BETONCUYUZ, ASFALTÇIYIZ VE DE YEŞİLİN DÜŞMANIYIZ

Adana ilk kez böyle şiddetli yağmurla karşılaşmıyor. Yakın ve uzak geçmişte, bundan daha şiddtli ve daha uzun süreli yağışlarla karşılaştık. 10 Haziran 2014 yağışı aklımızda. Önceki güne rahmet okutacak şiddetteydi ve sayısız aracı deniz taşıtı gibi yüzdürüp kanallara döktü.

Ondan önceki şiddetli yağışlar ise bunlar gibi zarar-ziyana sebep olmuyor, trafiği bir süre aksattıktan sonra etkisini yitiriyordu.

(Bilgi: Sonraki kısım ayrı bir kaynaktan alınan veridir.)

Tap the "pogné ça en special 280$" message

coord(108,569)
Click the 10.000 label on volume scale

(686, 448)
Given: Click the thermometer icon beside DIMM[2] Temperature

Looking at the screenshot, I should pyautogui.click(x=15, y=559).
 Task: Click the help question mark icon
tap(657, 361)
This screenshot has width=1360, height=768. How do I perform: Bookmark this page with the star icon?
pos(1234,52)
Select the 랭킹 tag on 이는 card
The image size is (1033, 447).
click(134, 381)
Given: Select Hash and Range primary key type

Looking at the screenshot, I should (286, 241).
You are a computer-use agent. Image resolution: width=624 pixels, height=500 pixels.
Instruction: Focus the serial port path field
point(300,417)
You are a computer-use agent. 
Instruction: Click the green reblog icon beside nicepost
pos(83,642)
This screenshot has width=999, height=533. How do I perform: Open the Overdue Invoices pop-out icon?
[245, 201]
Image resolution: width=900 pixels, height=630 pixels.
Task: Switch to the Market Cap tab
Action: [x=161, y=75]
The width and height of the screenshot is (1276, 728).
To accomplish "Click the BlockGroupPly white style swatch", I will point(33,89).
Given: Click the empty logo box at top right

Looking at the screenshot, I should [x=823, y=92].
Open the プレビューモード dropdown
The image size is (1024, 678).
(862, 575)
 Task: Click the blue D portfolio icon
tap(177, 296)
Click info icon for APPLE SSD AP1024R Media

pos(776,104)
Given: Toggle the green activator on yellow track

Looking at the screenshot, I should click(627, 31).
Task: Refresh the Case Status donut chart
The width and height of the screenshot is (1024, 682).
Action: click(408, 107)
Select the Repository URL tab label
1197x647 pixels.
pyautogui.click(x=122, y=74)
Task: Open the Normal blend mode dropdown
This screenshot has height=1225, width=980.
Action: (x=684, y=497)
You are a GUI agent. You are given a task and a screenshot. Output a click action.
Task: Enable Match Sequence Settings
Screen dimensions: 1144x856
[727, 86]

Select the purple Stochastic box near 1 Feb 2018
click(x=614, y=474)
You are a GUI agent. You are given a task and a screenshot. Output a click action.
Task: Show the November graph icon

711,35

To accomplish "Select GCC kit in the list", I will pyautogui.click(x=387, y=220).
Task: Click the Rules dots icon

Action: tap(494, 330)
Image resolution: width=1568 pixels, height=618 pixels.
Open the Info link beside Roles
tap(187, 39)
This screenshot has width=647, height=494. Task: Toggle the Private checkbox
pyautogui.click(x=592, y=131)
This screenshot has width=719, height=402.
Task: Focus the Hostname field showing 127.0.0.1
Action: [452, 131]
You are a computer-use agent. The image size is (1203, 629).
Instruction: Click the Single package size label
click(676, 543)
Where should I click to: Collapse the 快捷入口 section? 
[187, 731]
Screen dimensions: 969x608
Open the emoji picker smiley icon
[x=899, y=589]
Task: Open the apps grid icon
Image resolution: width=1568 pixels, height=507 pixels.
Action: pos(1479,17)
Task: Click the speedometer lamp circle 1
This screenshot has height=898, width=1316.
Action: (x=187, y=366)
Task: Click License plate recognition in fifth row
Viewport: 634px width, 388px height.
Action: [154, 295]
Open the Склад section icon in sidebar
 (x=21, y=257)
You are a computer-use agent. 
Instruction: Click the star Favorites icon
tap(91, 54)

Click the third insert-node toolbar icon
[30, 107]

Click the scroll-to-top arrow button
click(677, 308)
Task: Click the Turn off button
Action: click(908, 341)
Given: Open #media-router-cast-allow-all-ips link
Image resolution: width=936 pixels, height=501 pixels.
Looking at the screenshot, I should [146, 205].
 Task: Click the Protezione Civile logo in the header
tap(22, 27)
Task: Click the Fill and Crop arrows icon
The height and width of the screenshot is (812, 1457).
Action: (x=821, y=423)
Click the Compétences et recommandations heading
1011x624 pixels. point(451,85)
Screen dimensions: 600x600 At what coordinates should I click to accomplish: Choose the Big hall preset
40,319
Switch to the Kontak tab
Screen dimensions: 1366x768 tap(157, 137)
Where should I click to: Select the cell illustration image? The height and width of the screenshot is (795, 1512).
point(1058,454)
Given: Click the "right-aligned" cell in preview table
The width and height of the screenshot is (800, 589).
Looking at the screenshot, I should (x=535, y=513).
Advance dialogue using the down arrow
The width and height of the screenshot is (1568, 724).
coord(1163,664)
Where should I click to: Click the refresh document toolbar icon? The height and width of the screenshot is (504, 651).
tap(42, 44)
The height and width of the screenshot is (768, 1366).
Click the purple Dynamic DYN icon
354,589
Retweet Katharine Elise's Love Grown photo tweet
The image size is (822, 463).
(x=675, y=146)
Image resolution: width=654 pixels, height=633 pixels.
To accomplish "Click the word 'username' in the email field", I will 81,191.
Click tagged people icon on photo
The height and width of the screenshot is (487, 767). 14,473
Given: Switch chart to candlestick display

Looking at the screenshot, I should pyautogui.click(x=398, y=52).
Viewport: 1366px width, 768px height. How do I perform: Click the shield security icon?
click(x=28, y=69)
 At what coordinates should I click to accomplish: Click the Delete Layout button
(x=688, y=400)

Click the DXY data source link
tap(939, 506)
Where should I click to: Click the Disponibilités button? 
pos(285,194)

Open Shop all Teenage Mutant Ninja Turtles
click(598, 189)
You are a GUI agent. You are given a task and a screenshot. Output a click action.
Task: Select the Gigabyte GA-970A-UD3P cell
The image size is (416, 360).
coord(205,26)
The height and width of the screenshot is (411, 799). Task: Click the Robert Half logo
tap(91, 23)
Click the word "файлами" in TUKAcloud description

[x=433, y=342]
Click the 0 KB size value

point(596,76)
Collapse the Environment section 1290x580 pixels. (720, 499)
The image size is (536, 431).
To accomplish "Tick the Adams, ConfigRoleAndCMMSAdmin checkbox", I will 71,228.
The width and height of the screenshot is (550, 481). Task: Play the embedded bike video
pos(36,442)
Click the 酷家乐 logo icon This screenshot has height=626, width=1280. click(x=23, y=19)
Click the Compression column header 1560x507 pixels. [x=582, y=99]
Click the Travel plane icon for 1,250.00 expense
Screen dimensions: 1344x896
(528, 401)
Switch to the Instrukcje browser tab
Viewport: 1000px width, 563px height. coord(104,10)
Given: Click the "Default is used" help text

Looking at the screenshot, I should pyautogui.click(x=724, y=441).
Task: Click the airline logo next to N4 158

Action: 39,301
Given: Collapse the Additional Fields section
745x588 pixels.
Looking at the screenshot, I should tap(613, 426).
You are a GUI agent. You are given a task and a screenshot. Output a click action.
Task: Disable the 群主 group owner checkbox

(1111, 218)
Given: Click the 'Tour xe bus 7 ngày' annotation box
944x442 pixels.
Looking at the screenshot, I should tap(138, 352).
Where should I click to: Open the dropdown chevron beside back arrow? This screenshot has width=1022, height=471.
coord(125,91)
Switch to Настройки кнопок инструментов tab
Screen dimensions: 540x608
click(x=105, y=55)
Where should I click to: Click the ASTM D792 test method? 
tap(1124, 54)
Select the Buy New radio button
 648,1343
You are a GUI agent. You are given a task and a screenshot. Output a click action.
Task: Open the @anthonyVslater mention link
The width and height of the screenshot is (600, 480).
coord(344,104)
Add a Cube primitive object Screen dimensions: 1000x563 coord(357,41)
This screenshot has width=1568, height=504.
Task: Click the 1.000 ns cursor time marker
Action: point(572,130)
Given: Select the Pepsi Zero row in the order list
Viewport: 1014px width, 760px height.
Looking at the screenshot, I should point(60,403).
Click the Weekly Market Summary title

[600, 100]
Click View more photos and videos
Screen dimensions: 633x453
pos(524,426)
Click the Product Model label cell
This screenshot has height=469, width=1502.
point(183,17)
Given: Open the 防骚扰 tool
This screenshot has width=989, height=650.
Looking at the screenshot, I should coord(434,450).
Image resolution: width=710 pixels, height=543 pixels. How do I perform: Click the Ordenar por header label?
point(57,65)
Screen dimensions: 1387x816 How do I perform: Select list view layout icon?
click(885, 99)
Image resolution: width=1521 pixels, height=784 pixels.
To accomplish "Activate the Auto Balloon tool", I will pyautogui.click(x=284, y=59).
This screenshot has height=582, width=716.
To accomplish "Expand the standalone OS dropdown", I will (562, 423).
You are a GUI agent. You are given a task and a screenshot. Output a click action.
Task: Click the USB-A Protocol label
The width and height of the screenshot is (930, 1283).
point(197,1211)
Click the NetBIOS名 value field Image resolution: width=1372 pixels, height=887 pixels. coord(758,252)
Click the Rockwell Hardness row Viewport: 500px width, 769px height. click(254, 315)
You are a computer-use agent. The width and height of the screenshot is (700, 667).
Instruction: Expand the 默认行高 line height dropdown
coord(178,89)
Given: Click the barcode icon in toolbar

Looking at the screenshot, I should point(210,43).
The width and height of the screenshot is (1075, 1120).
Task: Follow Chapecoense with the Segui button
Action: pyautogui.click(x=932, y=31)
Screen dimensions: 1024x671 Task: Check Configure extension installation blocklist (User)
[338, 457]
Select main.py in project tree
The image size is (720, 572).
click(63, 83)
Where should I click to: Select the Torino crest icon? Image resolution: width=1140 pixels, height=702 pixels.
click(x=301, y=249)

Pek sayın yetkililerimiz şimdi “Yok üresel Isınmaydı, yok iklim değişikliğiydi, yok görülmemiş yağıştı” gibi dibi-yanı boş bahanelerle bizi avutmaya, aklımızla matrak geçmeye kalkışmasınlar…  Kısadan gidip sayalım:

BİR: Betoncusunuz, asfaltçısınız…

Bu ne sevgi, bu ne aşk; anlayabilene aşk olsun. Bu kentte betonun dökülmediği, asfaltın serilmediği, tek bir saati bırakın, tek bir dakikacık bile yok. Kent içinde toprağa hasret kaldık. Şöyle ayağımızı basıp da “kötü enerjimizi” boşaltabileceğimiz bir karış yer kalmamış. Yağış ne yapsın, su ne yapsın; mecburen geçirimsiz yüzeyde kabara kabara selleşiyor.

İKİ: Kolaycısınız

Aytaç Durak’ın kente kazandırdığı sayısız yeniliklerden biri de yolların, caddelerin, bulvarların kilit taşla kaplanmasıydı.Böylece, yüzey suları taşların arasından toprağa nüfuz edebiliyordu. Rahat durmadılar; gaz dediler, telefon dediler, internet, elektrik, kanalizasyon dediler ve oturmuş taşları rastgele söküp rastgele yerleştirdiler. Sonuçta güzelim yollar minyatür derelerle tepelerle engebeli hale geldi. Halbuki, hangi kurum, hangi kişi, hangi müteahhit söktüyse, taban düzenlemesini tekniğie uygun yaparak önceki dirliğine kavuşturabilirdi. Yapmıyor mu? Belediye yapar, “Kusura bakma bizde astar fiyatı yüzden pahalı” diyerek cezalı faturayı dayayıp olayı çözerdi. Sayın Belediyemiz; yapmadınız!.. Güzelim zemine insafsızca asfalt serip kolaycılığa kaçarken aslında milyonlarca lirayı da imha ettiniz. Kaplama üstüne kaplama yapmak ancak geri kalmış bazı ülkelerde görülürken hem de…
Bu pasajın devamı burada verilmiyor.